2

I have a 2 set of data i crawled from a html table using regex expression

data:

 <div class = "info"> 
   <div class="name"><td>random</td></div>
   <div class="hp"><td>123456</td></div>
   <div class="email"><td>random@mail.com</td></div> 
 </div>

 <div class = "info"> 
   <div class="name"><td>random123</td></div>
   <div class="hp"><td>654321</td></div>
   <div class="email"><td>random123@mail.com</td></div> 
 </div>

regex:

matchname = re.search('\<div class="name"><td>(.*?)</td>' , match3).group(1)
matchhp = re.search('\<div class="hp"><td>(.*?)</td>' , match3).group(1)
matchemail = re.search('\<div class="email"><td>(.*?)</td>' , match3).group(1)
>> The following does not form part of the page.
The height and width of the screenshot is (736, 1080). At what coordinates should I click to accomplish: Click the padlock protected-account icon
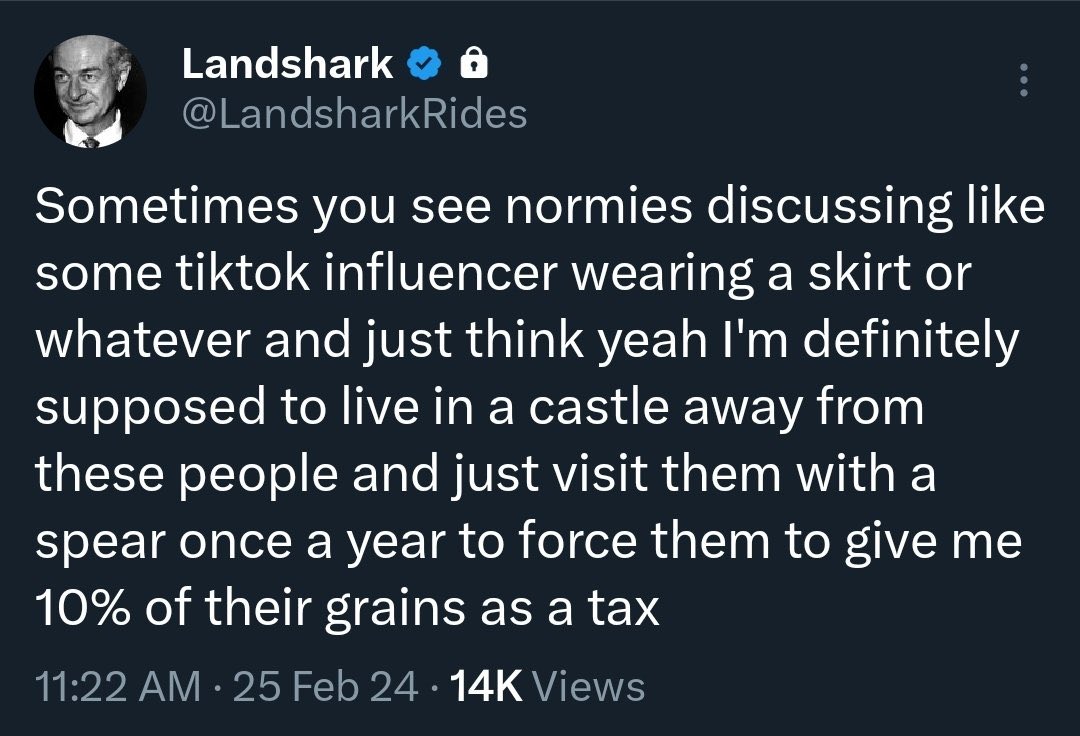(472, 65)
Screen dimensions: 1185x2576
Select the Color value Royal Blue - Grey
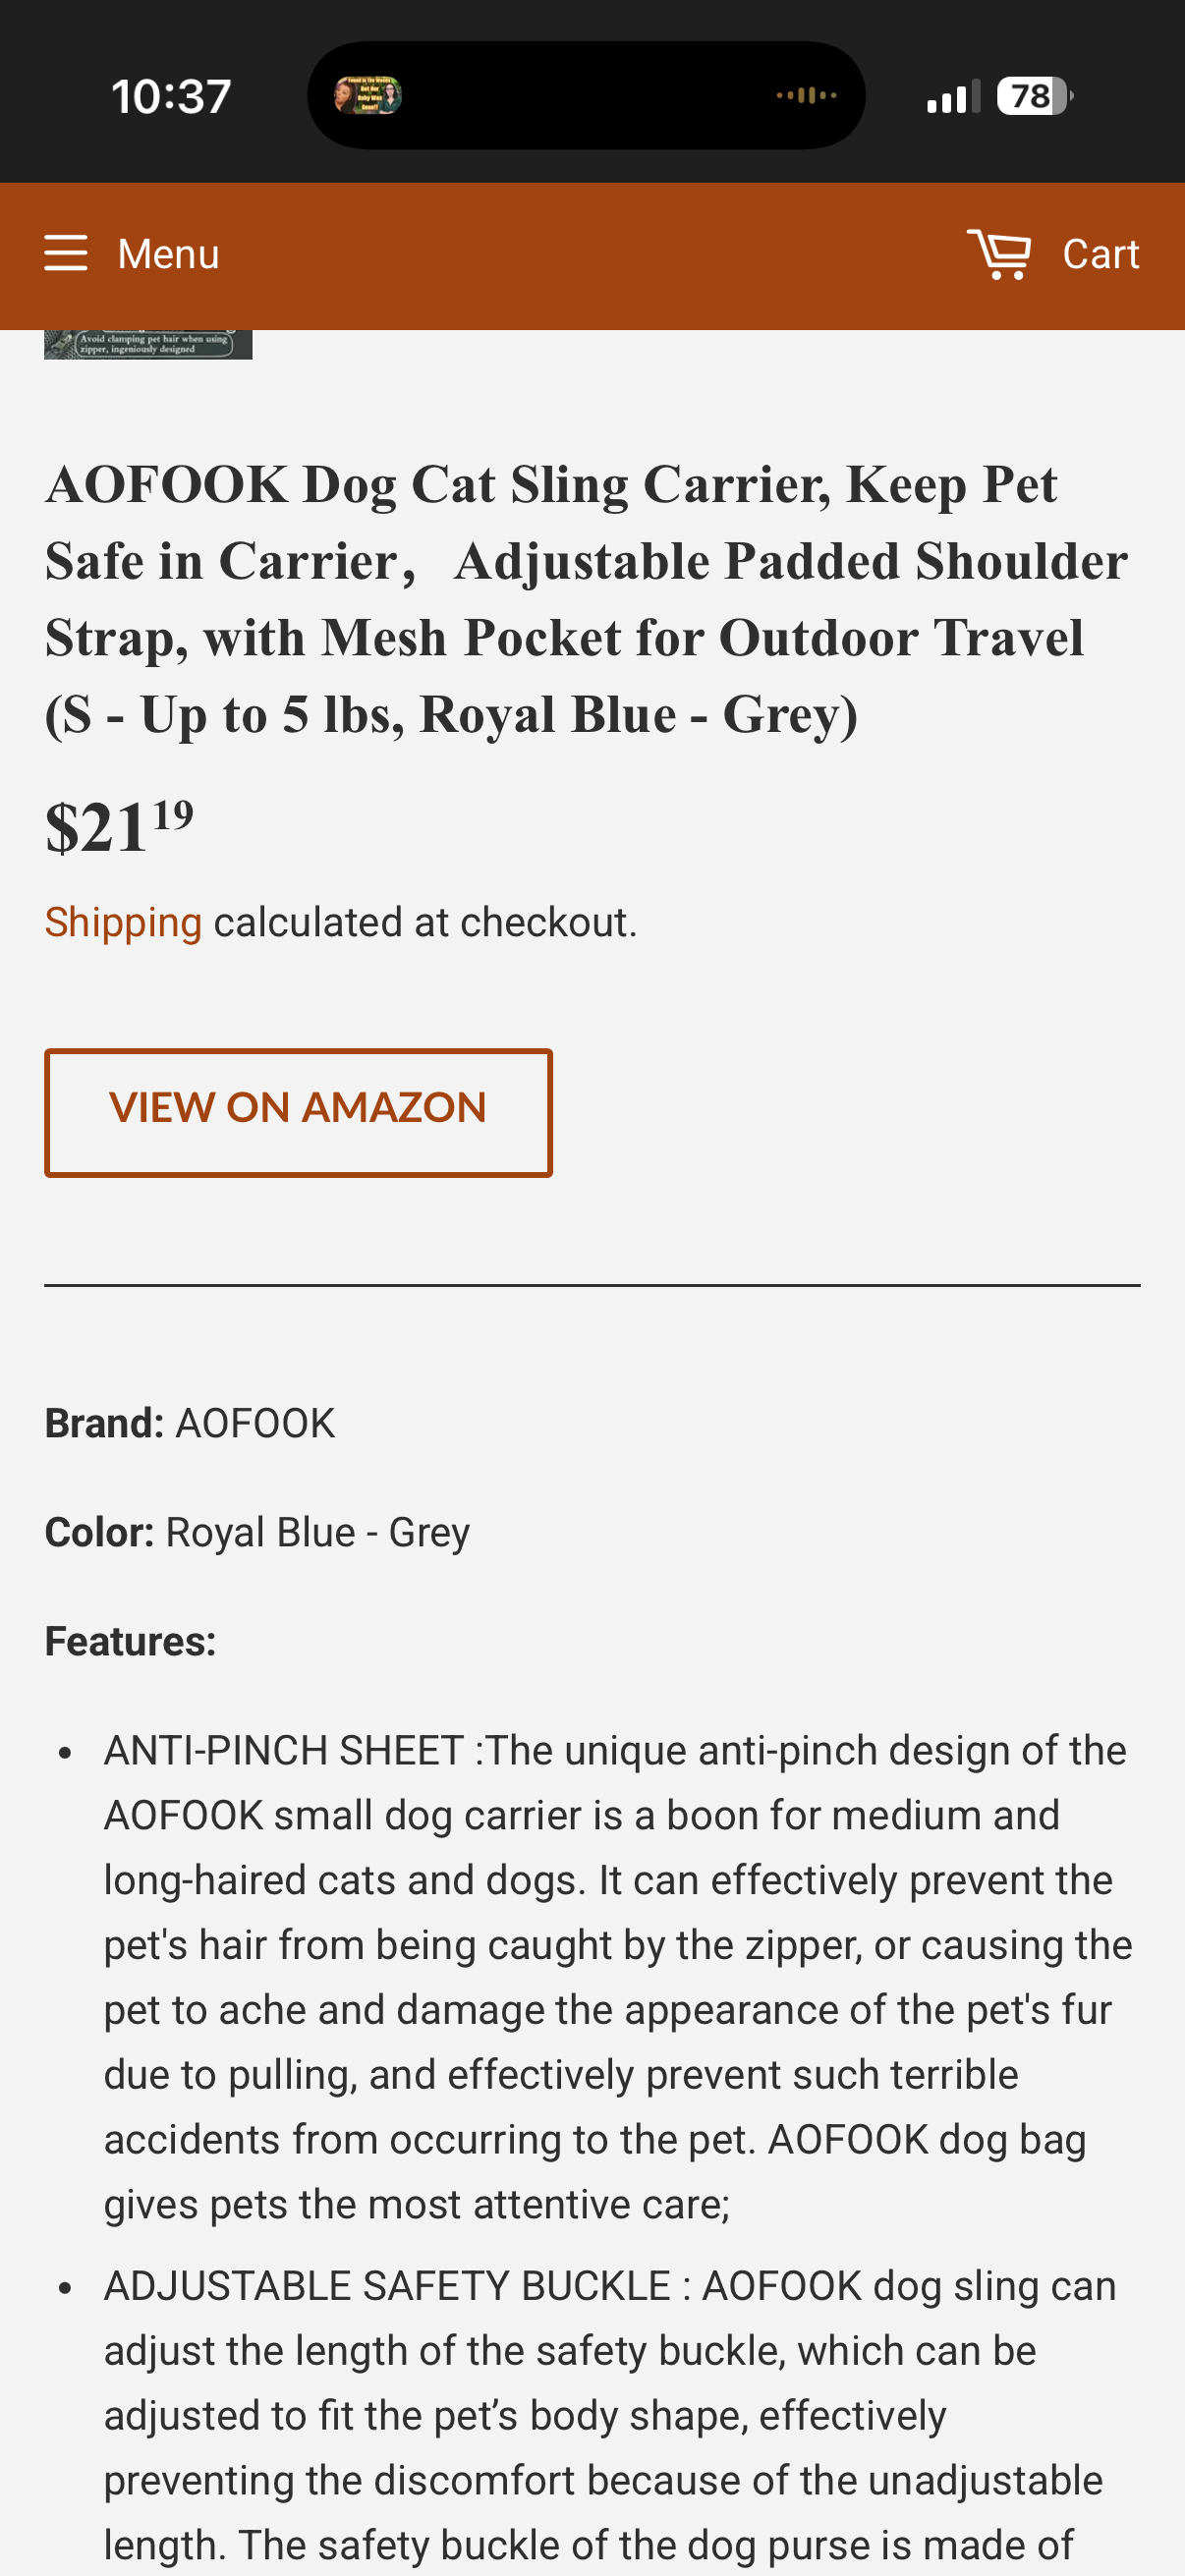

so using the regex i can take out

random

123456

random@mail.com

so after saving this set of data into my database i want to save the next set how do i get the next set of data? i tried using findall then insert into my db but everything was in 1 line. I need the data to be in the db set by set.

New to python please comment on which part is unclear will try to edit

JustASimpleGuy
  • 171
  • 1
  • 1
  • 11
  • 4
    You shouldn't be parsing html with regex http://stackoverflow.com/questions/1732348/regex-match-open-tags-except-xhtml-self-contained-tags – Keatinge May 20 '16 at 02:15
  • Could you either post the parent tags of the html blocks you've presented or the complete HTML input you've got? Thanks. – alecxe May 20 '16 at 02:29
  • @alecxe added in the parents tags the regex i am using is the 2nd boundary the first 1 one was using the parents tags to take it out – JustASimpleGuy May 20 '16 at 08:09
  • If you have a follow-up problem, please consider creating a separate question. Thanks. – alecxe May 23 '16 at 03:47

2 Answers2

2

You should not be parsing HTML with regex. It's just a mess, do it with BS4. Doing it the right way:

soup = BeautifulSoup(match3, "html.parser")
names = []
allTds = soup.find_all("td")
for i,item in enumerate(allTds[::3]):
    #            firstname   hp                email
    names.append((item.text, allTds[(i*3)+1].text, allTds[(i*3)+2].text))

And for the sake of answering the question asked I guess I'll include a horrible ugly regex that you should never use. ESPECIALLY because it's html, don't ever use regex for parsing html. (please don't use this)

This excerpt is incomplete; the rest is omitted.